Keeping it old school with the common cold

"It's a cold," Dr. Babin would say in his thick Romanian accent. "They'll feel better in a week and a half or 10 days."

I guess the redundant axiom was the pediatrician's droll attempt to humor my mom. She'd receive the words from a healthy distance across the office as five snot-nosed, coughing kids swung from her purse strap and tugged at her pant legs.

She was a patient woman, and apparently wise, because eventually she stopped paying for the sage advice and began dispensing it herself.

"Did you catch a cold, honey? You'll feel better in a week and a half or 10 days," she'd say.

She knew there was no quick fix. My vocal and persistent great-aunt Edith would lobby to get us antibiotics. But my mom knew antibiotics killed bacteria, not the viruses that caused colds. Dr. Babin had told her many times.

So she'd set us up in the den with a hanky, a humidifier, a cup of ginger ale and a bowl of chicken noodle soup. Sometimes she'd take a break from her housework and play a few card games of Go Fish or War with us, or she'd read us the newspaper comics — the "funnies," we called them.

Some medical treatments and procedures have evolved with time. For example, nearly all of my early scrapes and burns were remedied with a bright red-orange coating of Mercurochrome. Yet my children have never heard of the stuff. In fact, I've read that the FDA restricted its use until someone proves that its antiseptic benefits outweigh the risk of mercury toxicity. (Am I glowing?)

But as it turns out decades later, Dr. Babin and my mom were pretty spot on when it comes to the common cold.

I am not a doctor, and I won't play one in the newspaper. Information at WebMD.com says cold symptoms — sore throat; stuffy, runny nose; cough; and mild fever — are caused by viruses, which don't respond to antibiotics. No change there in the past 30 years. The site also says that symptoms generally begin to improve around the one week mark. I'll read between the lines. By a week and a half or 10 days, you're likely good to go.

You can shell out copays for each member of your family to visit the doctor for every annoying case of the sore throat and sniffles if it gives you peace of mind. You could hit the pharmacy and fill a basket with name brand concoctions that'll cost you a bundle. Or you could hunker down, whip up a dose of TLC, wait it out and keep the money in your wallet.

* [ENTRIES PROVIDED]
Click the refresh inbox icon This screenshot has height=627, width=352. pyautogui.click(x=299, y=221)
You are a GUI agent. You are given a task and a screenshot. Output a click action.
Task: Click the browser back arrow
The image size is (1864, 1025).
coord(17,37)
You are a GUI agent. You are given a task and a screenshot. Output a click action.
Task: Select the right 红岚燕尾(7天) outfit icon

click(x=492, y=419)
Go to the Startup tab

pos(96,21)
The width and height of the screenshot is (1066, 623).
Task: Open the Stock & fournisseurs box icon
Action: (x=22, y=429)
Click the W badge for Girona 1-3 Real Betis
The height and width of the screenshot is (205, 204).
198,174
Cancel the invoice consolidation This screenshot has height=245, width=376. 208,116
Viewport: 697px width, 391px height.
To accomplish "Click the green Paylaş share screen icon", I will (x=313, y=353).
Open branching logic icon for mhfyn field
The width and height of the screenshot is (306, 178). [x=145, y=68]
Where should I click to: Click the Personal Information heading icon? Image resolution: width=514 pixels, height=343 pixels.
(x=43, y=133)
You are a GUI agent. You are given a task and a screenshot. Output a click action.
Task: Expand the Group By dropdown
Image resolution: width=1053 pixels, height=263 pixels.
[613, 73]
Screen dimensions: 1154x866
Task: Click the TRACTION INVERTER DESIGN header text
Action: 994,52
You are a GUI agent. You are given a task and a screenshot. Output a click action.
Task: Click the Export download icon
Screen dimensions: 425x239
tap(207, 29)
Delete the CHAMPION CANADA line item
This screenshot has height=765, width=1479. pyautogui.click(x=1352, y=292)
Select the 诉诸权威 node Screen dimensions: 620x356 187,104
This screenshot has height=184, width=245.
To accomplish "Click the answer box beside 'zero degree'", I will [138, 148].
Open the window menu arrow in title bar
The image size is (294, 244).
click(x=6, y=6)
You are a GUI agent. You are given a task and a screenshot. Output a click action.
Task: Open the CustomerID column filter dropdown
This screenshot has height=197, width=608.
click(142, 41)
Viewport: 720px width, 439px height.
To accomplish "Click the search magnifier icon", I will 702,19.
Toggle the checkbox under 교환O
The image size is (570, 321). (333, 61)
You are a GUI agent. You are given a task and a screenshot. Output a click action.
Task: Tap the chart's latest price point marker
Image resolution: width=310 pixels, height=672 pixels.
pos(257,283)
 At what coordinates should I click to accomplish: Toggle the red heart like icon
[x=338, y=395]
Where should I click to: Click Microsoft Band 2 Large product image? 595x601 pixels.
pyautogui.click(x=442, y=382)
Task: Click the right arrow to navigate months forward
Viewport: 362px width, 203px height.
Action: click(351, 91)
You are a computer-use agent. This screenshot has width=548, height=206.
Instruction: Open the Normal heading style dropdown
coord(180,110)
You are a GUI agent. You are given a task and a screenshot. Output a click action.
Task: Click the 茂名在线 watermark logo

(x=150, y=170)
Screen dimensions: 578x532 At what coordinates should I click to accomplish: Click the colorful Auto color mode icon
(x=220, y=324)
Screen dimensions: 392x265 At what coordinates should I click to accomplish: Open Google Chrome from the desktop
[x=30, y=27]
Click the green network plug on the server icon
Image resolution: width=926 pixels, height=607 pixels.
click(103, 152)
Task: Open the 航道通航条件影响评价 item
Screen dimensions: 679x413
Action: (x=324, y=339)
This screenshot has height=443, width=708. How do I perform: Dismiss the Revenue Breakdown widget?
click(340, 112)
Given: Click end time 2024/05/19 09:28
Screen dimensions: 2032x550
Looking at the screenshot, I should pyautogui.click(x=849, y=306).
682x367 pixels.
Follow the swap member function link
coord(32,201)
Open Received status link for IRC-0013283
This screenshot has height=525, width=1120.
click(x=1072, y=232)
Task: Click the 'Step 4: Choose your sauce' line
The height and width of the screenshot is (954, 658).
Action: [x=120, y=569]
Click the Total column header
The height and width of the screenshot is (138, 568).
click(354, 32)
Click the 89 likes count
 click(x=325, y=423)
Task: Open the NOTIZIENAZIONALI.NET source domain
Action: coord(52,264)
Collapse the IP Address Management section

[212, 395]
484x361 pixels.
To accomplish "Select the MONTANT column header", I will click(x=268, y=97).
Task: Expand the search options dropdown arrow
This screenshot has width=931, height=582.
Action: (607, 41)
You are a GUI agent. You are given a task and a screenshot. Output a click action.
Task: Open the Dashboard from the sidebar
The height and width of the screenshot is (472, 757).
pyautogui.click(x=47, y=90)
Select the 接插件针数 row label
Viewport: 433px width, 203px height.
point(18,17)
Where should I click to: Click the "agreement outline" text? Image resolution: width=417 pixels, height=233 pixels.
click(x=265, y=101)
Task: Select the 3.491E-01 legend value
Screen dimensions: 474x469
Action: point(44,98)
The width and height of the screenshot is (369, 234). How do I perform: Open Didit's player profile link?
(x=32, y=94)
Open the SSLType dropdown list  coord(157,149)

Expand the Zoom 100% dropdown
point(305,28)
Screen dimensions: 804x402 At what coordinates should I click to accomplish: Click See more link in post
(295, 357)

* [GOAL OF THE EXERCISE] From the column on the common cold, transcribe everything between "You can shell" and "in your wallet.", inclusive.

* [COMPLETED EXERCISE]
You can shell out copays for each member of your family to visit the doctor for every annoying case of the sore throat and sniffles if it gives you peace of mind. You could hit the pharmacy and fill a basket with name brand concoctions that'll cost you a bundle. Or you could hunker down, whip up a dose of TLC, wait it out and keep the money in your wallet.